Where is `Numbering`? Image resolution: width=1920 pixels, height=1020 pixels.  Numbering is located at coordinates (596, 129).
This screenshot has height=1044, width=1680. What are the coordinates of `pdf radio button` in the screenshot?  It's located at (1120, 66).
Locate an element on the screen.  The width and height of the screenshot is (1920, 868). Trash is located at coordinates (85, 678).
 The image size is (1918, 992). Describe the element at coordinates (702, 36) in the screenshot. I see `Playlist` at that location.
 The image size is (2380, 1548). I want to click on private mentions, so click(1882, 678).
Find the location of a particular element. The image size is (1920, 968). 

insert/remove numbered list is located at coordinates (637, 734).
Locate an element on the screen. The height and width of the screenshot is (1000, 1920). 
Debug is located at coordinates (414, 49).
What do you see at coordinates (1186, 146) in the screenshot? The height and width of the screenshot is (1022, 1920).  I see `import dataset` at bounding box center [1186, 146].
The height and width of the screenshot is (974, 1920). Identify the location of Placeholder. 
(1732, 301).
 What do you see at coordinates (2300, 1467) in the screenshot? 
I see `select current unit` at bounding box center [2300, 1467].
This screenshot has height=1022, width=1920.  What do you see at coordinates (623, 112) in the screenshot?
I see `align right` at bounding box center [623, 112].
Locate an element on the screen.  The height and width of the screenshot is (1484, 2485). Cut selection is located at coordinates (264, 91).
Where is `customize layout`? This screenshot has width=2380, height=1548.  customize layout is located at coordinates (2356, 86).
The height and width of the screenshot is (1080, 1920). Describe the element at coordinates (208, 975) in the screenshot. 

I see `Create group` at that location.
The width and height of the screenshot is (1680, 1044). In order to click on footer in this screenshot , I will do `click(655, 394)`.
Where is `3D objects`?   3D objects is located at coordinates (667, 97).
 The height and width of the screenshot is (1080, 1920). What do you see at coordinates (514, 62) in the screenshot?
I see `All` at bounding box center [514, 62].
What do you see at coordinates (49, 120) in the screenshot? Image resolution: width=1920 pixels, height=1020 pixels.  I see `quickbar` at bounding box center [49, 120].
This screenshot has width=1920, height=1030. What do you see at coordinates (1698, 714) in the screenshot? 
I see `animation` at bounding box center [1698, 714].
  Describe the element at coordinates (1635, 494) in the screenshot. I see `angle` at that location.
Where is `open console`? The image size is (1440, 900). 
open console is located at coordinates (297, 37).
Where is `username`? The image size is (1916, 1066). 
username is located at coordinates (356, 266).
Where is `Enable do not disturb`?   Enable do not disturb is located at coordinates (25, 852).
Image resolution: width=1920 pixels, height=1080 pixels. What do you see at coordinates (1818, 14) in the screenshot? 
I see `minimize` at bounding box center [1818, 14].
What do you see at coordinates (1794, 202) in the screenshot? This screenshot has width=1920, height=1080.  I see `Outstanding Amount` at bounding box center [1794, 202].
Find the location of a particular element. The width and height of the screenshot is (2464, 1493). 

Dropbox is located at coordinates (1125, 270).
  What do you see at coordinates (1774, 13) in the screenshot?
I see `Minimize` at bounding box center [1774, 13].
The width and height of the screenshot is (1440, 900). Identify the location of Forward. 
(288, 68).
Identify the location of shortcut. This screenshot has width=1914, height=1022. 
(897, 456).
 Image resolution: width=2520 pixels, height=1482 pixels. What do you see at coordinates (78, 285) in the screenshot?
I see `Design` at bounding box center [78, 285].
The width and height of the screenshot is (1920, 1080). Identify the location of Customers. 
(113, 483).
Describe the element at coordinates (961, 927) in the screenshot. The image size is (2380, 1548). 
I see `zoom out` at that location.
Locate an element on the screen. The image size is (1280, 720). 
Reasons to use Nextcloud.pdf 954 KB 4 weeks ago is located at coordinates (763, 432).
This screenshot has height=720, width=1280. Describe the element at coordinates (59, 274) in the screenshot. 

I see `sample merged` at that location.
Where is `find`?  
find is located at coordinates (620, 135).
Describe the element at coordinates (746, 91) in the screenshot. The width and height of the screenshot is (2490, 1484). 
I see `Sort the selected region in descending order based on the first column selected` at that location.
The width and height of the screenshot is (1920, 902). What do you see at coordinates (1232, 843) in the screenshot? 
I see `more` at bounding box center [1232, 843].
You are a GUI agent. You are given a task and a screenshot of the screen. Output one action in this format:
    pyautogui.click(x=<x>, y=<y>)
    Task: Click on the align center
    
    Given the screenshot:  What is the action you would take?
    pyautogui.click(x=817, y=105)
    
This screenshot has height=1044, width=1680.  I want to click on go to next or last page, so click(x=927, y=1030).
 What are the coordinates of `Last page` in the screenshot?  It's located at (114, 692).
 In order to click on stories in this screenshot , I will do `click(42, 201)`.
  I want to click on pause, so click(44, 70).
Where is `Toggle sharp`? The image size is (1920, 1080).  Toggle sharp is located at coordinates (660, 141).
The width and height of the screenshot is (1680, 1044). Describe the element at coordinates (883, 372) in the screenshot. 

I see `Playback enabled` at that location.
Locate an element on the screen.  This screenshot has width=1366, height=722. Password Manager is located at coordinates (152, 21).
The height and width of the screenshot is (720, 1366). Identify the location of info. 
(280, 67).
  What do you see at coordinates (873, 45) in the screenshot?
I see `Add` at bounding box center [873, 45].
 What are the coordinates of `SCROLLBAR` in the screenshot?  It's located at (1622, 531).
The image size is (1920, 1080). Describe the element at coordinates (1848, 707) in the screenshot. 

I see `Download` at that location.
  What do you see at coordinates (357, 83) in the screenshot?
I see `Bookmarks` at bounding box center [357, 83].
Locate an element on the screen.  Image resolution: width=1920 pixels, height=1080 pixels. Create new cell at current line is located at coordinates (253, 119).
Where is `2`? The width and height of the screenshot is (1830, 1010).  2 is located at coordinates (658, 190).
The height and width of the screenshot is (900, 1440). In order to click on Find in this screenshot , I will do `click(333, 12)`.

### [WRITTEN EXERCISE]
Copy the rows above verbatim, starting with the line that contains "This screenshot has height=720, width=1280." and ending with the line that contains "at (1622, 531).", with both of those lines included.

### [RESULT OF THE TASK]
This screenshot has height=720, width=1280. Describe the element at coordinates (59, 274) in the screenshot. 

I see `sample merged` at that location.
Where is `find`?  
find is located at coordinates (620, 135).
Describe the element at coordinates (746, 91) in the screenshot. The width and height of the screenshot is (2490, 1484). 
I see `Sort the selected region in descending order based on the first column selected` at that location.
The width and height of the screenshot is (1920, 902). What do you see at coordinates (1232, 843) in the screenshot? 
I see `more` at bounding box center [1232, 843].
You are a GUI agent. You are given a task and a screenshot of the screen. Output one action in this format:
    pyautogui.click(x=<x>, y=<y>)
    Task: Click on the align center
    
    Given the screenshot:  What is the action you would take?
    pyautogui.click(x=817, y=105)
    
This screenshot has height=1044, width=1680.  I want to click on go to next or last page, so click(x=927, y=1030).
 What are the coordinates of `Last page` in the screenshot?  It's located at (114, 692).
 In order to click on stories in this screenshot , I will do `click(42, 201)`.
  I want to click on pause, so click(44, 70).
Where is `Toggle sharp`? The image size is (1920, 1080).  Toggle sharp is located at coordinates (660, 141).
The width and height of the screenshot is (1680, 1044). Describe the element at coordinates (883, 372) in the screenshot. 

I see `Playback enabled` at that location.
Locate an element on the screen.  This screenshot has width=1366, height=722. Password Manager is located at coordinates (152, 21).
The height and width of the screenshot is (720, 1366). Identify the location of info. 
(280, 67).
  What do you see at coordinates (873, 45) in the screenshot?
I see `Add` at bounding box center [873, 45].
 What are the coordinates of `SCROLLBAR` in the screenshot?  It's located at (1622, 531).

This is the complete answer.